Ministério Público confronta Lojas Riachuelo e lei da terceirização
A empresa Guararapes Confecções, mais conhecida como Lojas Riachuelo é alvo de uma ação civil pública movida pelo Ministério Público do Trabalho (MPT) do Rio Grande do Norte. Ela é acusada de superexploração das empresas terceirizadas e, consequentemente, dos trabalhadores que nelas trabalham.
A lei da terceirização (L. 13.429/2017) deve a sua existência a empresas como a Riachuelo. Ela foi aprovada como uma tentativa de legalizar práticas abusivas como esta que é objeto do processo.
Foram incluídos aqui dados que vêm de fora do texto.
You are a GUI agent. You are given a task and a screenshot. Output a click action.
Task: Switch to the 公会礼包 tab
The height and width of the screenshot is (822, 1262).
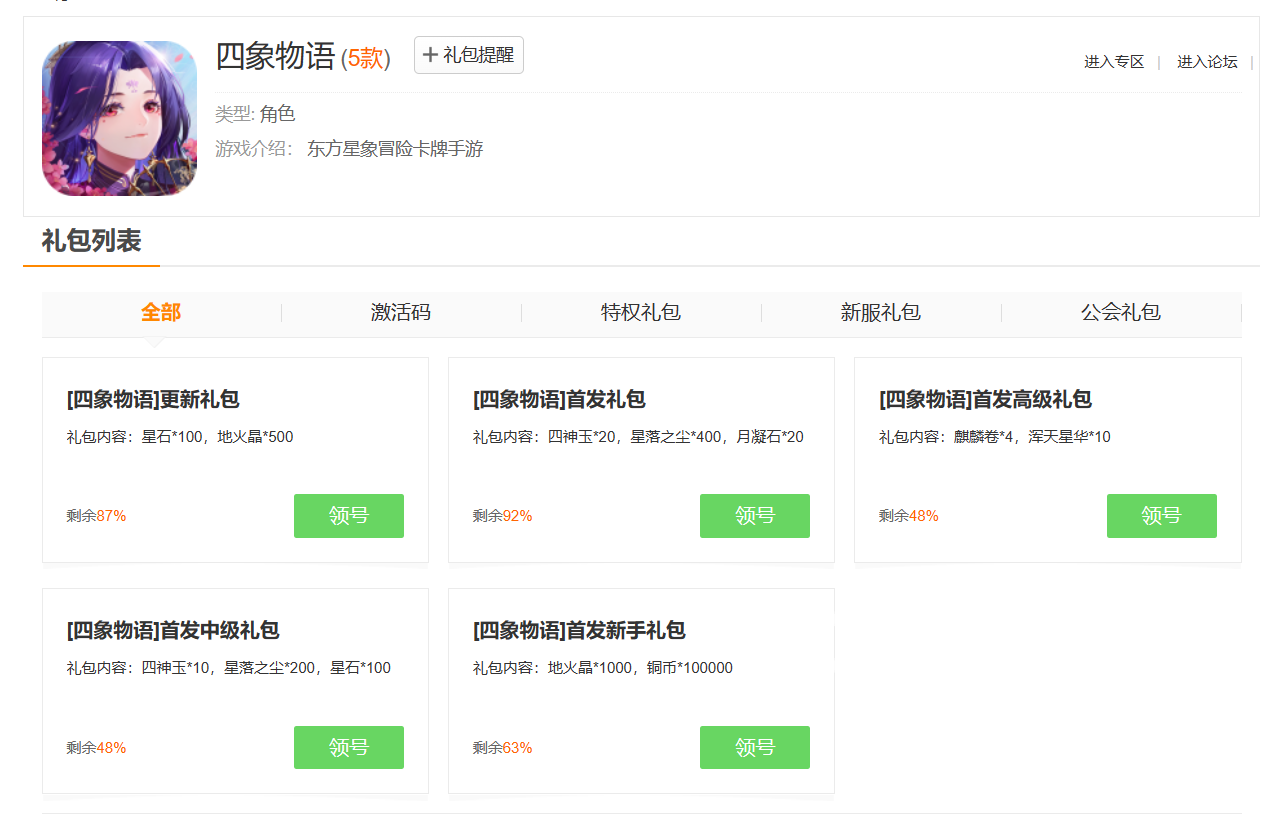coord(1121,312)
Mas é possível que essa lei não tenha garantido a tão desejada liberdade de exploração de mão de obra, a julgar pela reação explosiva do presidente do grupo, Flávio Rocha. Nas redes sociais, ele acusou a procuradora Neiva Mousinho de perseguição, ameaçou transferir as atividades para outro estado e ainda responsabilizou o MPT pelo desemprego que essa decisão causaria. Com este discurso e o apoio do Movimento Brasil Livre (MBL) patrocinou protestos de trabalhadores contra o Ministério Público. E concluiu sua ofensiva como entrevistado no programa Roda Viva, da TV Cultura, dia 25/09.
Relação fraudulenta
Na ação civil, a empresa é acusada de superexplorar o trabalho terceirizado e escamotear uma relação de trabalho, para se livrar dos custos e responsabilidades inerentes à exploração da mão de obra. Ela mantém “sob seu domínio operacional e econômico as empresas subcontratadas, inclusive quanto ao emprego e ao preço da mão de obra utilizada, ao passo que remete para essas empresas o risco da atividade econômica (...) evadindo-se da responsabilidade legal decorrente do emprego dessa intensa força de trabalho”.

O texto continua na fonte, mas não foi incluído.